The Spellcoats, as I was saying, is something else again. Where the first two books work as a diptych, taking place simultaneously, enlarging and reflecting each other, this unlikely sequel goes back to the distant past of Dalemark, to a time before the cities, before the division between north and south, before the land had its familiar shape. Only the 'Final Note' makes explicit that the events took place in Dalemark: you could read the book without knowing that, and enjoy the shock of recognition at the revelation.
It's an ingenious way of returning to an invented world and writing more about its gods, its magic, its nature, without impinging at all on what has already been said. I find it hard to remember that The Spellcoats was published just two years after Drowned Ammet, just as Drowned Ammet was published two years after Cart and Cwidder: it has the feeling of a return after a much longer interval, a period of both learning and rethinking.

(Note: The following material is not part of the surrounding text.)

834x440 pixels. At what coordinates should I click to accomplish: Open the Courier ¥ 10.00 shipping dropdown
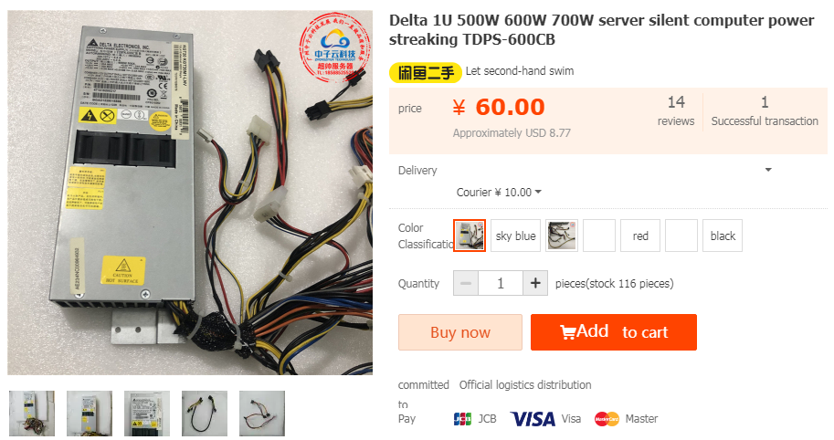(499, 193)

There's a slipperiness about the passage of time between the two narratives. The 'Final Note' describes the spellcoats as "of immense antiquity" (though their colours, presumably natural, non-chemical dyes on wool, are still bright), and there is no certainty that the 'Final Note' is contemporary with the events of Cart and Cwidder and Drowned Ammet: it refers to an 'Earl Keril', but not necessarily the same Earl Keril. From this uncertain vantage point, we look back to a remote past, without knowing how remote it is. The expression "prehistoric Dalemark" is current, but it could mislead. The prehistory of our own world is more remote from us than the time of The Spellcoats, which feels more like an early medieval period (compared to the late medieval / early modern of its predecessors). It is a period from which the coats themselves have survived intact (without magic having to be invoked), and which seems more distant than it is because of the magical transformation of the landscape. Dalemark is a multi-layered fantasy land in both its history and its geography, and some of its richness consists in our inability to reduce either of these to a simple map (and I write here as someone who rather likes the much-mocked fantasy map).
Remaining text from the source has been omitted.